Kadyrov then accused Yamadayev of involvement in abductions and murders, and an arrest warrant for him was issued.

Despite that, Yamadayev led his battalion to fight alongside the Russian military during Russia’s war with Georgia last August, but was discharged from the Russian army shortly after. Yamadayev left Russia after his older brother, Ruslan, was shot and killed in his car in central Moscow last September.

“We hope that law enforcement agencies will find the killer,” said Ali Karimov, a spokesman for President Kadyrov in the Chechen capital, Grozny, reached by telephone.

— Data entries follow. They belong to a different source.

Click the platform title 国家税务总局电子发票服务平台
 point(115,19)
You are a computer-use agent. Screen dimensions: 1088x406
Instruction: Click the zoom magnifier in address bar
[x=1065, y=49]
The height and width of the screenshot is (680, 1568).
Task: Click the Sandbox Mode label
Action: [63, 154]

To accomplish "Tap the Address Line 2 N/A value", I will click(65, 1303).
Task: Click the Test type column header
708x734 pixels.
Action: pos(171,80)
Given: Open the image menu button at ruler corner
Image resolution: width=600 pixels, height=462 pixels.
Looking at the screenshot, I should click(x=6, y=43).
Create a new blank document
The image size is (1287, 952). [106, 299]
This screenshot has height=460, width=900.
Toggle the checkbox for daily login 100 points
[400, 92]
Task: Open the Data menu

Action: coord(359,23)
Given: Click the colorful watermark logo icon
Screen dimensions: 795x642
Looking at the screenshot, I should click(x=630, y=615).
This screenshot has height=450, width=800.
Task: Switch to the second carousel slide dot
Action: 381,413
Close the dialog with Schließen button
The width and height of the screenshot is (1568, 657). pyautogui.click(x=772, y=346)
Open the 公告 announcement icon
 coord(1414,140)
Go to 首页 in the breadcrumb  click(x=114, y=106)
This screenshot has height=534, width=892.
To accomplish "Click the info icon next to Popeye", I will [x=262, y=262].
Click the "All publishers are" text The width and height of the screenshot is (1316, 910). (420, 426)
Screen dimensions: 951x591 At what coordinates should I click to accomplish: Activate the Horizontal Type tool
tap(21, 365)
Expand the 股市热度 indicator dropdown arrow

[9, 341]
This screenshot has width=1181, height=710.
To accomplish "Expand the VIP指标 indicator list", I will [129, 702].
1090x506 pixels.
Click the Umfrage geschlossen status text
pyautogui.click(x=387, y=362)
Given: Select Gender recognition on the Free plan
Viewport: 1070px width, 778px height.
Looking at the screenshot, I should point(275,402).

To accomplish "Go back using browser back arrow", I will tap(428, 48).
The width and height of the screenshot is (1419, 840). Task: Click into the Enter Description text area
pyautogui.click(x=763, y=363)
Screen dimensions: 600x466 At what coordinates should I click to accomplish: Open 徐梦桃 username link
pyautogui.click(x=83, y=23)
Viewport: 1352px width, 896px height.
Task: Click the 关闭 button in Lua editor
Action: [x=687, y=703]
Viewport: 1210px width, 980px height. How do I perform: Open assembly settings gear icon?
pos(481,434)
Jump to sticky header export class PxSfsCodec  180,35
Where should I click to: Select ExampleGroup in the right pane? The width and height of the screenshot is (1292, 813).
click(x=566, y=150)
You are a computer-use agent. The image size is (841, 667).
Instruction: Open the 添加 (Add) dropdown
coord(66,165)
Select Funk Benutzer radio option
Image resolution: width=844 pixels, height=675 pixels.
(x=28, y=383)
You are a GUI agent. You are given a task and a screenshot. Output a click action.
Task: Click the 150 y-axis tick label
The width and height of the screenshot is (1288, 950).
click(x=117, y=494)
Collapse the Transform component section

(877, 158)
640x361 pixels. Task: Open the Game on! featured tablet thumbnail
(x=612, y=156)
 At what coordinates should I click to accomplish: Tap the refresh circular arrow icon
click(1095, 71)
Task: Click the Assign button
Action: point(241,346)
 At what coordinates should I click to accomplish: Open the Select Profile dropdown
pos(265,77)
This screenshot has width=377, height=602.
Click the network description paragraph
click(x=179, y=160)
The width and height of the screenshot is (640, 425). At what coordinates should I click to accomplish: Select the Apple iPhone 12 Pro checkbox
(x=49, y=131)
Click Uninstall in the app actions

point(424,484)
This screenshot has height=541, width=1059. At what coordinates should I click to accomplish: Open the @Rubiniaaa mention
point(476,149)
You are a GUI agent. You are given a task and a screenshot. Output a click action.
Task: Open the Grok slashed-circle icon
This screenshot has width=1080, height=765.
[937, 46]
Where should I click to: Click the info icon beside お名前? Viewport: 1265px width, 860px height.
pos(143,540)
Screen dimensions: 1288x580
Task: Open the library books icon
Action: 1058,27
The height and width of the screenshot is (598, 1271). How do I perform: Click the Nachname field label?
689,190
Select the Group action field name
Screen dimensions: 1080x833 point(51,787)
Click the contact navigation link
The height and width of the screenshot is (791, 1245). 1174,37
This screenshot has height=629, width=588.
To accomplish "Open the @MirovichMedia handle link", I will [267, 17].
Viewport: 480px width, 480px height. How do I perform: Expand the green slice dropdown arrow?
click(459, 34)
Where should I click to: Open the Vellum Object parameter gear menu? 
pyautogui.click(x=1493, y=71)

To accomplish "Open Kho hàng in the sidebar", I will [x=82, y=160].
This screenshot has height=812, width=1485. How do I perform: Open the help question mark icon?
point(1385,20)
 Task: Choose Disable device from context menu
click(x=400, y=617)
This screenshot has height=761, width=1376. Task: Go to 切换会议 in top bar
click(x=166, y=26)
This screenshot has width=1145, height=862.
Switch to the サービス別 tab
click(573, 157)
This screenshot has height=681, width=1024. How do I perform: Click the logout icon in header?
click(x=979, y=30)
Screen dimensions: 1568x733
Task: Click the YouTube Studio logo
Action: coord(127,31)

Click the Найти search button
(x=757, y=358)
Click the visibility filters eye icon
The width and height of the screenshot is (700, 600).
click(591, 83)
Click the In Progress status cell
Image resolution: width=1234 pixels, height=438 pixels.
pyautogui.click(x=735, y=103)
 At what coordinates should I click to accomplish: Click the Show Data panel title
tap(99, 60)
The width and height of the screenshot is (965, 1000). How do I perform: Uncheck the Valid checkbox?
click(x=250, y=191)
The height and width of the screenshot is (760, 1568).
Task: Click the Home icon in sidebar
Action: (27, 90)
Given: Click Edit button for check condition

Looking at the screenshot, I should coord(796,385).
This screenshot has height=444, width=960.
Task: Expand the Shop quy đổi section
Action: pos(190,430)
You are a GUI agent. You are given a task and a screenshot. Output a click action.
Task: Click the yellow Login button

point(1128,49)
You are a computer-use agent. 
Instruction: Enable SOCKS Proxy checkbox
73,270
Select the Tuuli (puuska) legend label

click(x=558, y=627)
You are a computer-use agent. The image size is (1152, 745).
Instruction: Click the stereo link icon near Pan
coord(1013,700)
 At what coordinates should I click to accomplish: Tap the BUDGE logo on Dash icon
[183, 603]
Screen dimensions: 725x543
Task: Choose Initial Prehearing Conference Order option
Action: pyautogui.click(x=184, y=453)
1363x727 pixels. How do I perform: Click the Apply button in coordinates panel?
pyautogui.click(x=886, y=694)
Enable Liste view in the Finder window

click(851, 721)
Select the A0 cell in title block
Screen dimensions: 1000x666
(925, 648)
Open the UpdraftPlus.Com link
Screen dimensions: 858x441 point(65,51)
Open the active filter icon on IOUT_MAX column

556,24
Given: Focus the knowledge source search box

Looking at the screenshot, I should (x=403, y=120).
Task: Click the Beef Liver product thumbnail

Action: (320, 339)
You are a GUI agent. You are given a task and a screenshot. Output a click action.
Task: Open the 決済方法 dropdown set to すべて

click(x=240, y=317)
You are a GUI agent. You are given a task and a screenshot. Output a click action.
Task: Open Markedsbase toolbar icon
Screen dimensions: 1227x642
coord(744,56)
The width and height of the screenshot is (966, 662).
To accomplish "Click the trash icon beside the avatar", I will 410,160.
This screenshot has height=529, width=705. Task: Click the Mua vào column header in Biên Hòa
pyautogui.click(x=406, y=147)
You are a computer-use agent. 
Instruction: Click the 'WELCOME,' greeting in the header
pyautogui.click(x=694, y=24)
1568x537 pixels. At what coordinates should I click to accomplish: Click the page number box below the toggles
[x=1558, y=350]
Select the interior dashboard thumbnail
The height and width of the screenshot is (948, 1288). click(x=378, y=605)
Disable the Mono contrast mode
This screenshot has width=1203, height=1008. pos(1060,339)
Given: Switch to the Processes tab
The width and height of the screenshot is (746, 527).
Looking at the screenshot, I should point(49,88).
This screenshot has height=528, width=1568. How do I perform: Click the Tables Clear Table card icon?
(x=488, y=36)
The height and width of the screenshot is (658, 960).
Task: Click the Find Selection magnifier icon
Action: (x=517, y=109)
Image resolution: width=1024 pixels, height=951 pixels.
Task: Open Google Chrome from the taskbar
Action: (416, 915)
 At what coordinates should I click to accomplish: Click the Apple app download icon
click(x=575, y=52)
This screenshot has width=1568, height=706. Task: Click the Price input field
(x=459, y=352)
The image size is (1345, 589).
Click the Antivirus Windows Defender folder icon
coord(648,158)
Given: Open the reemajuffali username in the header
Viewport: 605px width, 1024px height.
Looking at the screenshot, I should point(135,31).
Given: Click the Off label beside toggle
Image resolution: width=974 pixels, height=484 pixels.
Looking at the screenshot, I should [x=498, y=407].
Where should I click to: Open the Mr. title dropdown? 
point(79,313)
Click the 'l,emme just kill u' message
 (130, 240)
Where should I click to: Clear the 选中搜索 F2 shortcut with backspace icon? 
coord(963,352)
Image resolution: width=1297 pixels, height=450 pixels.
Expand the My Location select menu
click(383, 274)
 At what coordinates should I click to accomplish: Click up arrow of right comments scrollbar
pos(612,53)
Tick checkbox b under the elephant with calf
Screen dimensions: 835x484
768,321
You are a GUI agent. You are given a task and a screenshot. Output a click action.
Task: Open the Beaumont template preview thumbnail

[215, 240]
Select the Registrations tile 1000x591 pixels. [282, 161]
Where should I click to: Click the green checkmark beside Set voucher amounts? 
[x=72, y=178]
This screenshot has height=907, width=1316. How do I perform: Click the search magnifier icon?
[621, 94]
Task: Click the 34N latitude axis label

When pressed for more details and about how he knew Yamadayev was dead, Karimov hung up the phone.

Several other Chechens have been slain abroad in recent years.

In 2004, former Chechen separatist President Zelimkhan Yandarbiyev was killed in Qatar. Two Russian intelligence agents were convicted of that killing and sent back to Russia to serve their sentences.

In January, a former bodyguard of Kadyrov was shot dead in Vienna. The man, Umar Israilov, had filed a criminal complaint against Kadyrov in Austria in June, accusing him of torture and other abuses in Chechnya.

Russia claims the right to dispatch soldiers or security agents anywhere to fight anyone it considers a terrorist. The parliament in 2006 authorized the president to make such dispatches, following the kidnapping of four Russian Embassy workers in Iraq.


Associated Press writers Jim Heintz in Moscow and Musa Sadulayev in Grozny contributed to this report.